- ACTIVITY
Return exactly the lines of the records below, starting at the line that contains "Expand the Others chains dropdown" and ending at the line that contains "Task: Click the 共享屏幕 share screen icon", with both of those lines kept.

[[ RECORD SET, beginning ]]

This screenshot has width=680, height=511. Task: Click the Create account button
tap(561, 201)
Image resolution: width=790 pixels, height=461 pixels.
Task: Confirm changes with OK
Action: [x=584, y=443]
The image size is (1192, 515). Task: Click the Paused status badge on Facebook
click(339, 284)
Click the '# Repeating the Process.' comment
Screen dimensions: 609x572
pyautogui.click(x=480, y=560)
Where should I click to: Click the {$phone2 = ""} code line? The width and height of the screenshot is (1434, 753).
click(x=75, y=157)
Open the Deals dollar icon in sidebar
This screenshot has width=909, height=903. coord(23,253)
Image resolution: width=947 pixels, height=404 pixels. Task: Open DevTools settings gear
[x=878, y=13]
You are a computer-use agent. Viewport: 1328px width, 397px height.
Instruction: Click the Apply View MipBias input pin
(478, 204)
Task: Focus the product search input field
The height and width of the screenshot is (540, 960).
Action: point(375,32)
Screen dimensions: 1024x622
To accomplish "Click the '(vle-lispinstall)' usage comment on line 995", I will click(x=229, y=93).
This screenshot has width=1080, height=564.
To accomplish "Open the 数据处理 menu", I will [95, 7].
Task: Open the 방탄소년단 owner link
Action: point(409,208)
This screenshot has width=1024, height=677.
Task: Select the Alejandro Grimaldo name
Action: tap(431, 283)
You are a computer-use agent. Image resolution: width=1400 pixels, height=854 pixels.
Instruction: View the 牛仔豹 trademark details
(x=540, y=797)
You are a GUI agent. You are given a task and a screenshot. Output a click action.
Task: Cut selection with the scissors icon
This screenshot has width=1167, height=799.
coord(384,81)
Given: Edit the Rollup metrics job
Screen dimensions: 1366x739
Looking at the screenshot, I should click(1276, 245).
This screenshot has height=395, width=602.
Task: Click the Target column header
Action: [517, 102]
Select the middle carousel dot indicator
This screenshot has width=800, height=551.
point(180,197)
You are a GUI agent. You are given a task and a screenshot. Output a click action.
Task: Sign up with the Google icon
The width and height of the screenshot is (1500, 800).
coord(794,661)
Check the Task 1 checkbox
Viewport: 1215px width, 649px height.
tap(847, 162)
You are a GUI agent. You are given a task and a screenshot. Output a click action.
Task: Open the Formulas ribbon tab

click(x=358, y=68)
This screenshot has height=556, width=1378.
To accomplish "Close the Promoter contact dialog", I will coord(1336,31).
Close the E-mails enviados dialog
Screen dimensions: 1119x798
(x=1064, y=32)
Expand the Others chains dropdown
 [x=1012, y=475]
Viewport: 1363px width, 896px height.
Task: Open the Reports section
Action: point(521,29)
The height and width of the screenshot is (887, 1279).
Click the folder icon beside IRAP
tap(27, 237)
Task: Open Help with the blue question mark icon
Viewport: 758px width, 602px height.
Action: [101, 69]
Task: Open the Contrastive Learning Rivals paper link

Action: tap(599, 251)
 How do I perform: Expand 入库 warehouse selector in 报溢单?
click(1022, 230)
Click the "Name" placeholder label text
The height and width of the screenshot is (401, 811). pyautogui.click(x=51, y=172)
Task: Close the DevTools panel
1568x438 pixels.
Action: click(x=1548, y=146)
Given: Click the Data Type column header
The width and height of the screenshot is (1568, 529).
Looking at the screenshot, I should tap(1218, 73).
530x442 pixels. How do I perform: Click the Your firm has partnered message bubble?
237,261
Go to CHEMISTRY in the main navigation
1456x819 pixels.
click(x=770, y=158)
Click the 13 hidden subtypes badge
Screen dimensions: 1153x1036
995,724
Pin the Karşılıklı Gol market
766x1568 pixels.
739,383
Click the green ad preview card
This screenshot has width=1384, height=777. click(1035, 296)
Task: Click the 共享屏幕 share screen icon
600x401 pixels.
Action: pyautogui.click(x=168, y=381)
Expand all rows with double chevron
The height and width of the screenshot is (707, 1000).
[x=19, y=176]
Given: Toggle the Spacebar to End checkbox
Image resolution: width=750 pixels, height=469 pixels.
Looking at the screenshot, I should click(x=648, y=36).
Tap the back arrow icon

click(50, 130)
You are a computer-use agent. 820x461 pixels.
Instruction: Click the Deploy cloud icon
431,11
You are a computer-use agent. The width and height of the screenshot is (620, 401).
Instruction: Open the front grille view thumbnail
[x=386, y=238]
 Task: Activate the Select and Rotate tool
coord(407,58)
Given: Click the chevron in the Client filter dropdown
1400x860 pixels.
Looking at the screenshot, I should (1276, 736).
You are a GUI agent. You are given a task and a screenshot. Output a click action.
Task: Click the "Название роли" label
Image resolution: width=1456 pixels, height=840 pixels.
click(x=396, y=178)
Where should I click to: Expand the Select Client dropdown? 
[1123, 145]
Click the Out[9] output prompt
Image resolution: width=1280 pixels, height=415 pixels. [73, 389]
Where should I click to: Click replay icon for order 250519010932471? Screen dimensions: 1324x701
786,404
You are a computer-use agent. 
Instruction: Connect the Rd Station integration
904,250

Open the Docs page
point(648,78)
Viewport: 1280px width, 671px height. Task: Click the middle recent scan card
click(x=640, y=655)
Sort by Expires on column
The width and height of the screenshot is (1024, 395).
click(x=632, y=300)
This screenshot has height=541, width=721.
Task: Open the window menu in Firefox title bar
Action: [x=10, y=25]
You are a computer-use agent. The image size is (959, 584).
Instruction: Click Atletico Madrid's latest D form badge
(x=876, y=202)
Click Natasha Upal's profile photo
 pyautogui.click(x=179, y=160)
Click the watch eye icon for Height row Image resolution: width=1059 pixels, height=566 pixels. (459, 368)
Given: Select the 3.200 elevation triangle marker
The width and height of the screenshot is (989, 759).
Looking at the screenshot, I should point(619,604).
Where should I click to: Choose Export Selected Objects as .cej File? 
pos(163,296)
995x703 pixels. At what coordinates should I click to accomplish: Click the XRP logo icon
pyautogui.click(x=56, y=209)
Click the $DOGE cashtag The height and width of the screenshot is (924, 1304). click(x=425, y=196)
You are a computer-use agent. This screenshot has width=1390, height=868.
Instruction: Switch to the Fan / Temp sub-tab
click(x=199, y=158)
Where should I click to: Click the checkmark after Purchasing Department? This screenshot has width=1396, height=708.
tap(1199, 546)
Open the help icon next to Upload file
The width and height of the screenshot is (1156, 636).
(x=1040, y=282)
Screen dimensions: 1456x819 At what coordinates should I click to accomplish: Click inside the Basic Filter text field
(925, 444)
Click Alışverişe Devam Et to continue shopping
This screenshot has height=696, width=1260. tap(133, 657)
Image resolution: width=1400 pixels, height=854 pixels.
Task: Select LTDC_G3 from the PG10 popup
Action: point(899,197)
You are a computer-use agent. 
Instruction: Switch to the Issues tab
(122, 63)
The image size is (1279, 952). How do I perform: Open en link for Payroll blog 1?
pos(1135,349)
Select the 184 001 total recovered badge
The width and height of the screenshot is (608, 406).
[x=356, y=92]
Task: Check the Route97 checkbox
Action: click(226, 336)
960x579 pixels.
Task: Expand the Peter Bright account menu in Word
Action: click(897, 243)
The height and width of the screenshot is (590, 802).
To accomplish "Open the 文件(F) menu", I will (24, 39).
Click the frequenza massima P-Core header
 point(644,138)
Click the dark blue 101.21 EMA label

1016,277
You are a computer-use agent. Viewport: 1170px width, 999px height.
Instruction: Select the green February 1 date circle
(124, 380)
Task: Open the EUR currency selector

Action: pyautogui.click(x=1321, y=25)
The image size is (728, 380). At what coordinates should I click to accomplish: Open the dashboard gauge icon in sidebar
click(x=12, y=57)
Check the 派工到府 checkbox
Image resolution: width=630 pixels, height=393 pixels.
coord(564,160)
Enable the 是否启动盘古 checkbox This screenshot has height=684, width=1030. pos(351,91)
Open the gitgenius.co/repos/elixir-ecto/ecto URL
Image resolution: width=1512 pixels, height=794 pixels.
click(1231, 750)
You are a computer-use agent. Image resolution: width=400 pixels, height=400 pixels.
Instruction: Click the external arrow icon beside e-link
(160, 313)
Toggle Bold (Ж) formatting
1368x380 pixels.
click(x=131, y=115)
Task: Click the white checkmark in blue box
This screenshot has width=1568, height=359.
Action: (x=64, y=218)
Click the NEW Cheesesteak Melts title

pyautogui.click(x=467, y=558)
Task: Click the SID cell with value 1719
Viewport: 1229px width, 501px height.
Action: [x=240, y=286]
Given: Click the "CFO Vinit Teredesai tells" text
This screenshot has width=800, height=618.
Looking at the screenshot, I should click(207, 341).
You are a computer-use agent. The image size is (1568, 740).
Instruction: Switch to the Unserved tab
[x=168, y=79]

[[ RECORD SET, end ]]

- WRITTEN SOLUTION
Expand the Others chains dropdown
 [x=1012, y=475]
Viewport: 1363px width, 896px height.
Task: Open the Reports section
Action: point(521,29)
The height and width of the screenshot is (887, 1279).
Click the folder icon beside IRAP
tap(27, 237)
Task: Open Help with the blue question mark icon
Viewport: 758px width, 602px height.
Action: [101, 69]
Task: Open the Contrastive Learning Rivals paper link

Action: tap(599, 251)
 How do I perform: Expand 入库 warehouse selector in 报溢单?
click(1022, 230)
Click the "Name" placeholder label text
The height and width of the screenshot is (401, 811). pyautogui.click(x=51, y=172)
Task: Close the DevTools panel
1568x438 pixels.
Action: click(x=1548, y=146)
Given: Click the Data Type column header
The width and height of the screenshot is (1568, 529).
Looking at the screenshot, I should tap(1218, 73).
530x442 pixels. How do I perform: Click the Your firm has partnered message bubble?
237,261
Go to CHEMISTRY in the main navigation
1456x819 pixels.
click(x=770, y=158)
Click the 13 hidden subtypes badge
Screen dimensions: 1153x1036
995,724
Pin the Karşılıklı Gol market
766x1568 pixels.
739,383
Click the green ad preview card
This screenshot has width=1384, height=777. click(1035, 296)
Task: Click the 共享屏幕 share screen icon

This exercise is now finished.